Geoffrey Hilsabeck’s book grows out of extensive archival research. Rather than arranging that research—the remains of vaudeville—into a realistic picture or tidy narrative, Hilsabeck dreams vaudeville back into existence, drawing on photographs, letters, joke books, reviews, newspaper stories, anecdotes, and other material gathered from numerous archives, as well as from memoirs by vaudeville performers like Buster Keaton, Eva Tanguay, and Eddie Cantor. Some of this research is presented as-is, a letter from a now forgotten vaudeville performer to her booking agent, for example; some is worked up into brief scenes and biographies; and some is put to even more imaginative uses, finding new life in dialogues and prose poems.

American Vaudeville pulls the past into the present and finds in the beauty and carnivalesque grotesqueness of vaudeville a fitting image of American life today.

Contents

Foreword

Creation Myths
Vanishing Act
Just What Was Vaudeville?
At the Wonderland
Dreamsweat
Jacks-in-the-Pew
Bright Particular Star
The Jonah Man
The Muting of the Strings
Obituaries and Obsolescencies
The Playhouse
History

Acknowledgments
Notes
Sources
Illustration Credits

Author

Geoffrey Hilsabeck is the author of the poetry collection Riddles, Etc. His poems and essays have appeared in the New York Times Magazine, the Believer, Paris Review Daily, Tupelo Quarterly, and elsewhere. He lives in Pittsburgh.

Reviews

“Hilsabeck is intuitive, canny, penetrating, and wise, and he has absorbed and can play all the tones in the vast calliope of the American language.
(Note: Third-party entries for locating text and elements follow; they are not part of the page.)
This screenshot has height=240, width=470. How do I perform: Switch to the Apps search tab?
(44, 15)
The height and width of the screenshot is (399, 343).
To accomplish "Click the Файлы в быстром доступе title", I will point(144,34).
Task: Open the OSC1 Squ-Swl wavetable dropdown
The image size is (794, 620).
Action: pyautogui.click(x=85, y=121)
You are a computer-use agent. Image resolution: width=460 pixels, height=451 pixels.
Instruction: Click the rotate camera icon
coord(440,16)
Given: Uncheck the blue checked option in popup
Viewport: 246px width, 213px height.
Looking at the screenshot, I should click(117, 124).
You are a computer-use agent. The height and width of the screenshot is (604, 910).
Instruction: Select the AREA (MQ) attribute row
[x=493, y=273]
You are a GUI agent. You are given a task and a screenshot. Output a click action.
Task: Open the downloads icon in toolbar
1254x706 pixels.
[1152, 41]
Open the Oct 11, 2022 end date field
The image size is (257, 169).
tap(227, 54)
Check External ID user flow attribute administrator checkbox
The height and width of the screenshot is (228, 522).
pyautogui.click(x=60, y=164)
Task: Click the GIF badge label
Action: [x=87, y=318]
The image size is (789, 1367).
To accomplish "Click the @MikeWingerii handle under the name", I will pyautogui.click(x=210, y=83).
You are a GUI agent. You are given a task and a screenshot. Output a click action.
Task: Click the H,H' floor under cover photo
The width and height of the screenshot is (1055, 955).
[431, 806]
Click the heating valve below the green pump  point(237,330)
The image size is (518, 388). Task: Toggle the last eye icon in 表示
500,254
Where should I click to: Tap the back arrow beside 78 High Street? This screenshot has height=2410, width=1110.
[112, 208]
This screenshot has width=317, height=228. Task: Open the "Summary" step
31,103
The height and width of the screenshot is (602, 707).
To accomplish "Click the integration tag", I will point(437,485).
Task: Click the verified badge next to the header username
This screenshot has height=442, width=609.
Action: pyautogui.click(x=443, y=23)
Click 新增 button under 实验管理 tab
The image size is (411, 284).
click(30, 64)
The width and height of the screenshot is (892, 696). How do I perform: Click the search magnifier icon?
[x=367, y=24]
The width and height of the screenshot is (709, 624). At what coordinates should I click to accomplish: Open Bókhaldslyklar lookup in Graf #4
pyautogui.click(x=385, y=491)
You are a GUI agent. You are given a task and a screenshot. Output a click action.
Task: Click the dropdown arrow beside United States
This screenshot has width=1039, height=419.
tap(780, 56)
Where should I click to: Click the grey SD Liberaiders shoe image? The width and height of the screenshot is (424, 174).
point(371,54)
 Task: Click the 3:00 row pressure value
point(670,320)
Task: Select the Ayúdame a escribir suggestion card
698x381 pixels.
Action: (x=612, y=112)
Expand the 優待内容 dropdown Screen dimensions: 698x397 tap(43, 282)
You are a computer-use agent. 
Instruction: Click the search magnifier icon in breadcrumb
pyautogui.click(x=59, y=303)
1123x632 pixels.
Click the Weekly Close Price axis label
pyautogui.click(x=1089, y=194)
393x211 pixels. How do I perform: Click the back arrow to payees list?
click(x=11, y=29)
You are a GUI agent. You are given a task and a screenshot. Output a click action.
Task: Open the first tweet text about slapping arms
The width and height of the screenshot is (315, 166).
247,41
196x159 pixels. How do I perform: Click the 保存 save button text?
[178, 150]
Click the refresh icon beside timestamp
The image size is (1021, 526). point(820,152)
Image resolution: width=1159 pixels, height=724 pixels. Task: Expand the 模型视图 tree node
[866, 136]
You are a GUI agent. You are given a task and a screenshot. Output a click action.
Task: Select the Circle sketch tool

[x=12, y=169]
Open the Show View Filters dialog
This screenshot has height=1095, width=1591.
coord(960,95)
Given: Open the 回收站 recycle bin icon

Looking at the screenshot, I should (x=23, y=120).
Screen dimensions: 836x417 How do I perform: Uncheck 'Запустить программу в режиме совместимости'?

American Vaudeville is a short book, but it is dense with evocation, each sentence expanding to fill the room. You will read it more than once.”
From the foreword by Luc Sante

“Hilsabeck’s essays excavate vaudeville’s archival remains, reveling in its greasepaint and slap shoes, boas and tightropes. He does not shy away from vaudeville’s ranker bits—its controlling monopolies and its racism and the ways it could, and did, devour its own. But neither does he short-sell its beauty. Rather, in these pages, transcendent artifice and wonderment ride in tandem with the tragic and tawdry, and all of it is shot through with the gloriously absurd. One comes away from Hilsabeck’s deeply researched work with a sense of history as spectacle, and spectacle as history. Like the stages that are his concern, Hilsabeck’s linked, lyric essays ‘would tell the story of America to America’—‘what we were, which is what we are.’ ”
Tina Post, University of Chicago

“Geoffrey Hilsabeck recounts the often bizarre details of vaudeville, the most popular live entertainment in the United States at the turn of the twentieth century, and, more importantly, he evokes the feeling of this eclectic, rapid-fire amusement. Hilsabeck gives vaudeville new life, from its physical immediacy to its ethereal reach.”
M. Alison Kibler, author of Censoring Racial Ridicule: Irish, Jewish, and African American Struggles over Race and Representation, 1890–1930

“Hilsabeck brings the seedy, magical world to life while unraveling its sudden death.”